§ **What you will do**
Could the whole of the data below be written out verbatim?

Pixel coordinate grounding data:
# # #
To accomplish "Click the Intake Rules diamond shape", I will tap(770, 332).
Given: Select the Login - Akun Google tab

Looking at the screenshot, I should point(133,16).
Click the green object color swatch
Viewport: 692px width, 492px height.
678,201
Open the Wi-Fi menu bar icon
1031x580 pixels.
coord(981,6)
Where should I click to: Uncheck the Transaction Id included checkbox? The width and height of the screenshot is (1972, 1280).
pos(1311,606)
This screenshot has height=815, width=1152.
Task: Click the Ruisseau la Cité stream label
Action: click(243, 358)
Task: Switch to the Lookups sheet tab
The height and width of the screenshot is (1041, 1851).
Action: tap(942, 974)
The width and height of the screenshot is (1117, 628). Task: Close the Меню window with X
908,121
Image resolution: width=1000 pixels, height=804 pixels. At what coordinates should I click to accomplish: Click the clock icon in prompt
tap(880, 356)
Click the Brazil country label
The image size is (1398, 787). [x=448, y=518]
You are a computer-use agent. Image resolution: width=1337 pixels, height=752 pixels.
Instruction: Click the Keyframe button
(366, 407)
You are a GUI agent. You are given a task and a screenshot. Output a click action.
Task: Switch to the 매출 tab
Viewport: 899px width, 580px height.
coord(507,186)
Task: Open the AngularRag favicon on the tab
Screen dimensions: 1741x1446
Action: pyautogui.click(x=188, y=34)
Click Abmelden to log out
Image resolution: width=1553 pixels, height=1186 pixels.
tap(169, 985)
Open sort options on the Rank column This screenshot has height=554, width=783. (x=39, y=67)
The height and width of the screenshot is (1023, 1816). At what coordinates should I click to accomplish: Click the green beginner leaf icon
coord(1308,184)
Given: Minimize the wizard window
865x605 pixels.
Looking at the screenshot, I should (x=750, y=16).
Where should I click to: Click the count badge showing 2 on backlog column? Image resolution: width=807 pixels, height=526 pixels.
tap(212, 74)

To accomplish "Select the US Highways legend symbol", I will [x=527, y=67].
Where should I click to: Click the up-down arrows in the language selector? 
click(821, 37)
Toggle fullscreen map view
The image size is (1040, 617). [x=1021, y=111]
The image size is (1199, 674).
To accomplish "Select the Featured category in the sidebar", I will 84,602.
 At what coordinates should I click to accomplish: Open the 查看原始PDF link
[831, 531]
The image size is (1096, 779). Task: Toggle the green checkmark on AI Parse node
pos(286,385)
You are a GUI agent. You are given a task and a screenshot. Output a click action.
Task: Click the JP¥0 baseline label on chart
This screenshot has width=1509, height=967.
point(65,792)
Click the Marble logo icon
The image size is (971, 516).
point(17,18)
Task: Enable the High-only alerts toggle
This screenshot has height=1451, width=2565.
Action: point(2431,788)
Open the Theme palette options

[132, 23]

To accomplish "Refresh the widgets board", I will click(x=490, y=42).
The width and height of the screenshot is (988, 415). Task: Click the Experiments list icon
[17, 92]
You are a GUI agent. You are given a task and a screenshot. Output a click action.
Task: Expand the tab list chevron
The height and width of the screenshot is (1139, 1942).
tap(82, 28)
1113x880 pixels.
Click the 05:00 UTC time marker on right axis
# # #
§ **Answer section**
To accomplish "Click the Intake Rules diamond shape", I will tap(770, 332).
Given: Select the Login - Akun Google tab

Looking at the screenshot, I should point(133,16).
Click the green object color swatch
Viewport: 692px width, 492px height.
678,201
Open the Wi-Fi menu bar icon
1031x580 pixels.
coord(981,6)
Where should I click to: Uncheck the Transaction Id included checkbox? The width and height of the screenshot is (1972, 1280).
pos(1311,606)
This screenshot has height=815, width=1152.
Task: Click the Ruisseau la Cité stream label
Action: click(243, 358)
Task: Switch to the Lookups sheet tab
The height and width of the screenshot is (1041, 1851).
Action: tap(942, 974)
The width and height of the screenshot is (1117, 628). Task: Close the Меню window with X
908,121
Image resolution: width=1000 pixels, height=804 pixels. At what coordinates should I click to accomplish: Click the clock icon in prompt
tap(880, 356)
Click the Brazil country label
The image size is (1398, 787). [x=448, y=518]
You are a computer-use agent. Image resolution: width=1337 pixels, height=752 pixels.
Instruction: Click the Keyframe button
(366, 407)
You are a GUI agent. You are given a task and a screenshot. Output a click action.
Task: Switch to the 매출 tab
Viewport: 899px width, 580px height.
coord(507,186)
Task: Open the AngularRag favicon on the tab
Screen dimensions: 1741x1446
Action: pyautogui.click(x=188, y=34)
Click Abmelden to log out
Image resolution: width=1553 pixels, height=1186 pixels.
tap(169, 985)
Open sort options on the Rank column This screenshot has height=554, width=783. (x=39, y=67)
The height and width of the screenshot is (1023, 1816). At what coordinates should I click to accomplish: Click the green beginner leaf icon
coord(1308,184)
Given: Minimize the wizard window
865x605 pixels.
Looking at the screenshot, I should (x=750, y=16).
Where should I click to: Click the count badge showing 2 on backlog column? Image resolution: width=807 pixels, height=526 pixels.
tap(212, 74)

To accomplish "Select the US Highways legend symbol", I will [x=527, y=67].
Where should I click to: Click the up-down arrows in the language selector? 
click(821, 37)
Toggle fullscreen map view
The image size is (1040, 617). [x=1021, y=111]
The image size is (1199, 674).
To accomplish "Select the Featured category in the sidebar", I will 84,602.
 At what coordinates should I click to accomplish: Open the 查看原始PDF link
[831, 531]
The image size is (1096, 779). Task: Toggle the green checkmark on AI Parse node
pos(286,385)
You are a GUI agent. You are given a task and a screenshot. Output a click action.
Task: Click the JP¥0 baseline label on chart
This screenshot has width=1509, height=967.
point(65,792)
Click the Marble logo icon
The image size is (971, 516).
point(17,18)
Task: Enable the High-only alerts toggle
This screenshot has height=1451, width=2565.
Action: point(2431,788)
Open the Theme palette options

[132, 23]

To accomplish "Refresh the widgets board", I will click(x=490, y=42).
The width and height of the screenshot is (988, 415). Task: Click the Experiments list icon
[17, 92]
You are a GUI agent. You are given a task and a screenshot. Output a click action.
Task: Expand the tab list chevron
The height and width of the screenshot is (1139, 1942).
tap(82, 28)
1113x880 pixels.
Click the 05:00 UTC time marker on right axis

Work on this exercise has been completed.